▶ [What to do] Lay out everything from the line containing "Click the uncheck-all layers icon" down through the end of the records as a two-column CSV with the headers "query" and "result", one row per record. Put its text under "query" and its answer under "result", wrap each field in double quotes, and replace any line breaks with spaces.

◇ ◇ ◇ ◇ ◇

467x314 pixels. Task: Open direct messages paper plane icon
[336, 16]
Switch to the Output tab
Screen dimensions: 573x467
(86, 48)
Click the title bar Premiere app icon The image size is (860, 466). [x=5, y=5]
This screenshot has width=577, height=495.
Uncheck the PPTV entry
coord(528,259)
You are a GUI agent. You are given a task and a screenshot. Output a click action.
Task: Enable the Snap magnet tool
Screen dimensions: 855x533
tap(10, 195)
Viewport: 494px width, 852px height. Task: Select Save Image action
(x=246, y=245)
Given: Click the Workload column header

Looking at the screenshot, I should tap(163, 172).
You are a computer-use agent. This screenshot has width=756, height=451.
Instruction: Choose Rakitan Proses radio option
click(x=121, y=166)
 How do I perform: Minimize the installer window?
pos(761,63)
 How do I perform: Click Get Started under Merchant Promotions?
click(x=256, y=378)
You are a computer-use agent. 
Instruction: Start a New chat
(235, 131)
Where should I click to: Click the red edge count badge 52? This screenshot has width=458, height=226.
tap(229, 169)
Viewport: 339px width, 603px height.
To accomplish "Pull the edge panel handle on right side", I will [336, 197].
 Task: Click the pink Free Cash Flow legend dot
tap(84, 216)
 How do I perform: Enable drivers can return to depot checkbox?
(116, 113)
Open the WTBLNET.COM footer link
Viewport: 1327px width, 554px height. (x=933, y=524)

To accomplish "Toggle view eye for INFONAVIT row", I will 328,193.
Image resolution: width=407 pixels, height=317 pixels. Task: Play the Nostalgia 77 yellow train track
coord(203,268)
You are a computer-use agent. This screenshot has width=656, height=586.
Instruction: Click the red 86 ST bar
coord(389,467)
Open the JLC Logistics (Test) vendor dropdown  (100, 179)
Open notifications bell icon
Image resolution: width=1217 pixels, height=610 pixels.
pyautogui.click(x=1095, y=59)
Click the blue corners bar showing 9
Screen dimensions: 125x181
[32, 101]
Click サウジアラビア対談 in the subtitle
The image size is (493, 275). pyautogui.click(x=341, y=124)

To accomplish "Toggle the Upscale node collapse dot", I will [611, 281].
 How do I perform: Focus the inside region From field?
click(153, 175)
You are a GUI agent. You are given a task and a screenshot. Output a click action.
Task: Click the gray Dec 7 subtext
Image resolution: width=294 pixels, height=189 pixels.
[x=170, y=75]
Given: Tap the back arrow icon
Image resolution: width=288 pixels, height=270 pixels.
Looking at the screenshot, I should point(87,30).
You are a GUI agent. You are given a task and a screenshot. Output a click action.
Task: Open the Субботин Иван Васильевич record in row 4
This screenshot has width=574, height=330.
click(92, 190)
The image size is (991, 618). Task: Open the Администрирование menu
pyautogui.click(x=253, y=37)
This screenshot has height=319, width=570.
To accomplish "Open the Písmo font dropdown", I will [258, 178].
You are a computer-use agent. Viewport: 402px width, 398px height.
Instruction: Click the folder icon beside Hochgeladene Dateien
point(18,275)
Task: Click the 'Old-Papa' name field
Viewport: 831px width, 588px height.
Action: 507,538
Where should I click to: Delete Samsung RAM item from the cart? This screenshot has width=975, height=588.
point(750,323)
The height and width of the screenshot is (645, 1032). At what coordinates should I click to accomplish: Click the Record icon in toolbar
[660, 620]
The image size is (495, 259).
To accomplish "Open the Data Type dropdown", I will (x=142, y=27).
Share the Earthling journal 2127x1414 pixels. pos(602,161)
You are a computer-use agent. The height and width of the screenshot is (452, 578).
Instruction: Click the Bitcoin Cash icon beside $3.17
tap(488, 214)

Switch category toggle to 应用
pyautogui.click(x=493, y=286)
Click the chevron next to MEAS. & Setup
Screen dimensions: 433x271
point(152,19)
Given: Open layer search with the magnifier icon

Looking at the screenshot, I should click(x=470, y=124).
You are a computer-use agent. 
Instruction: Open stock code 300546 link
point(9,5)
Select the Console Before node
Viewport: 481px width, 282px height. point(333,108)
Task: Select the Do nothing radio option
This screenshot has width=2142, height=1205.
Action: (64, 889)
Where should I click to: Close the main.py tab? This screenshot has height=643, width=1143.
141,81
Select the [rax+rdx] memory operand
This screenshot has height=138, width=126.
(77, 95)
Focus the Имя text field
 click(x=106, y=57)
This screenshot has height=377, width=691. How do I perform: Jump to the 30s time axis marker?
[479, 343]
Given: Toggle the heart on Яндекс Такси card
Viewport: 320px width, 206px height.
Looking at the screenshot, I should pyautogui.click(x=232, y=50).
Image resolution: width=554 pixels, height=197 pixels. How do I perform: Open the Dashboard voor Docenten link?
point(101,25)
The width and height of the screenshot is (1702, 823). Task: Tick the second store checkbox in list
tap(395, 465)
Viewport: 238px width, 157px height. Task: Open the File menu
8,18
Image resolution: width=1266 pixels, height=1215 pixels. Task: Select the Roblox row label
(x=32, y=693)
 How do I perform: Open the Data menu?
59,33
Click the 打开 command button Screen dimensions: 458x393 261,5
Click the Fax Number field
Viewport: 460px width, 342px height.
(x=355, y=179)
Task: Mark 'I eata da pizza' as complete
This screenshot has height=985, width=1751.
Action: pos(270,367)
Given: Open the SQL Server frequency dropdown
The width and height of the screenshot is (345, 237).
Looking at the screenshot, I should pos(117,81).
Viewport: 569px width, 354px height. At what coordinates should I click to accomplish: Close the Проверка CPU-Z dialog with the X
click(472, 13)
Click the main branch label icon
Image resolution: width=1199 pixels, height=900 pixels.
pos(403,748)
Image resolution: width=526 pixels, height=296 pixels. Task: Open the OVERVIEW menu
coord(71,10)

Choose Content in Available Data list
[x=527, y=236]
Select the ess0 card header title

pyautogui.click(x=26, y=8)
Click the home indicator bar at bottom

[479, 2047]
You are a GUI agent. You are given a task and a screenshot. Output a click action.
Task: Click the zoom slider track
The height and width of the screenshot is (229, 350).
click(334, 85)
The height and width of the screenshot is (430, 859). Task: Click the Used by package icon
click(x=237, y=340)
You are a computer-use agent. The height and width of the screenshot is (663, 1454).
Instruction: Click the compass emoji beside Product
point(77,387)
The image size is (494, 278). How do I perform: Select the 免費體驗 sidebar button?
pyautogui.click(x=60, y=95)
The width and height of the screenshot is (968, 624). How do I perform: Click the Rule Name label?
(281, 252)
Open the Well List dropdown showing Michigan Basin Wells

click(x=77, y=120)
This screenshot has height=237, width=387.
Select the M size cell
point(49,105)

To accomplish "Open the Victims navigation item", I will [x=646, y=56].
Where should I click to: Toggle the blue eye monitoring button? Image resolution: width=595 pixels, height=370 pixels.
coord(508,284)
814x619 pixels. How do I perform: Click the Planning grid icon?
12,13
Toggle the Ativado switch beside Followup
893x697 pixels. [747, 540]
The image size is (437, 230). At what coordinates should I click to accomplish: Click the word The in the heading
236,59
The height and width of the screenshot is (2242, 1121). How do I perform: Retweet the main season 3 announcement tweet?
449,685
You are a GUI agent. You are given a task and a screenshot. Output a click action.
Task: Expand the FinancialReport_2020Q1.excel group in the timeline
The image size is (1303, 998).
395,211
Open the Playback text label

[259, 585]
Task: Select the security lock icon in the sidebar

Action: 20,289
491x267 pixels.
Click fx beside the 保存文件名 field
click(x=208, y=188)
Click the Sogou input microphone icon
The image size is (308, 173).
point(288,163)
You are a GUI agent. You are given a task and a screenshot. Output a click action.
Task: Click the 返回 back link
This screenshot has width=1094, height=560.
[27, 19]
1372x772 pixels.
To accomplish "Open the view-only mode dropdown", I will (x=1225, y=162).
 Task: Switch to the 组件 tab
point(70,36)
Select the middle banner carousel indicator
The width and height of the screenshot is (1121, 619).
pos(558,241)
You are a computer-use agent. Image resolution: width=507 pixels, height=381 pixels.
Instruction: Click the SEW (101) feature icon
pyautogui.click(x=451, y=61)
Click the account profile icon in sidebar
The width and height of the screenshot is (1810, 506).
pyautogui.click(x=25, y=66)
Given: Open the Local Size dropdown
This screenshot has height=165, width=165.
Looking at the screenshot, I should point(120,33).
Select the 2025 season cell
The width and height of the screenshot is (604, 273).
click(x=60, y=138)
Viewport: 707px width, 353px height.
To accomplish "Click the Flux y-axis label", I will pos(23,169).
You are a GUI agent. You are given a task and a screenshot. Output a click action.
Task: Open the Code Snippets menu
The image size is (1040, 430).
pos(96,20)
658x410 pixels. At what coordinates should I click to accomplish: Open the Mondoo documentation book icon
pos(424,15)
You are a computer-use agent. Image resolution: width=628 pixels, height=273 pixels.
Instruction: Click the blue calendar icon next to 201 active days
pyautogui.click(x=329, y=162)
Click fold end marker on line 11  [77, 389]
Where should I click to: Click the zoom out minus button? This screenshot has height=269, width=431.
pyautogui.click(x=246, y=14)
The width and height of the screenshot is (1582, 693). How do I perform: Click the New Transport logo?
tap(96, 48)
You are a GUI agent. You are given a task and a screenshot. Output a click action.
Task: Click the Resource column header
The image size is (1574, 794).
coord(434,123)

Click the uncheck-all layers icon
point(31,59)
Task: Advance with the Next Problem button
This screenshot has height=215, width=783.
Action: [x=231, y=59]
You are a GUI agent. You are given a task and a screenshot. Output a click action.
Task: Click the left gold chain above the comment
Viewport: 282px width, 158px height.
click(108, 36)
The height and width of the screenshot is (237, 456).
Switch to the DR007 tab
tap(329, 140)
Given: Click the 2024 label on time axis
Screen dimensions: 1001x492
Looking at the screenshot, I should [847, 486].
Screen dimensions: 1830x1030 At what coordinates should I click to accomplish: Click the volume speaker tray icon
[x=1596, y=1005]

◇ ◇ ◇ ◇ ◇

▶ [The response]
query,result
"Click the uncheck-all layers icon","point(31,59)"
"Task: Advance with the Next Problem button This screenshot has height=215, width=783.","Action: [x=231, y=59]"
"You are a GUI agent. You are given a task and a screenshot. Output a click action. Task: Click the left gold chain above the comment Viewport: 282px width, 158px height.","click(108, 36)"
"The height and width of the screenshot is (237, 456). Switch to the DR007 tab","tap(329, 140)"
"Given: Click the 2024 label on time axis Screen dimensions: 1001x492","Looking at the screenshot, I should [847, 486]."
"Screen dimensions: 1830x1030 At what coordinates should I click to accomplish: Click the volume speaker tray icon","[x=1596, y=1005]"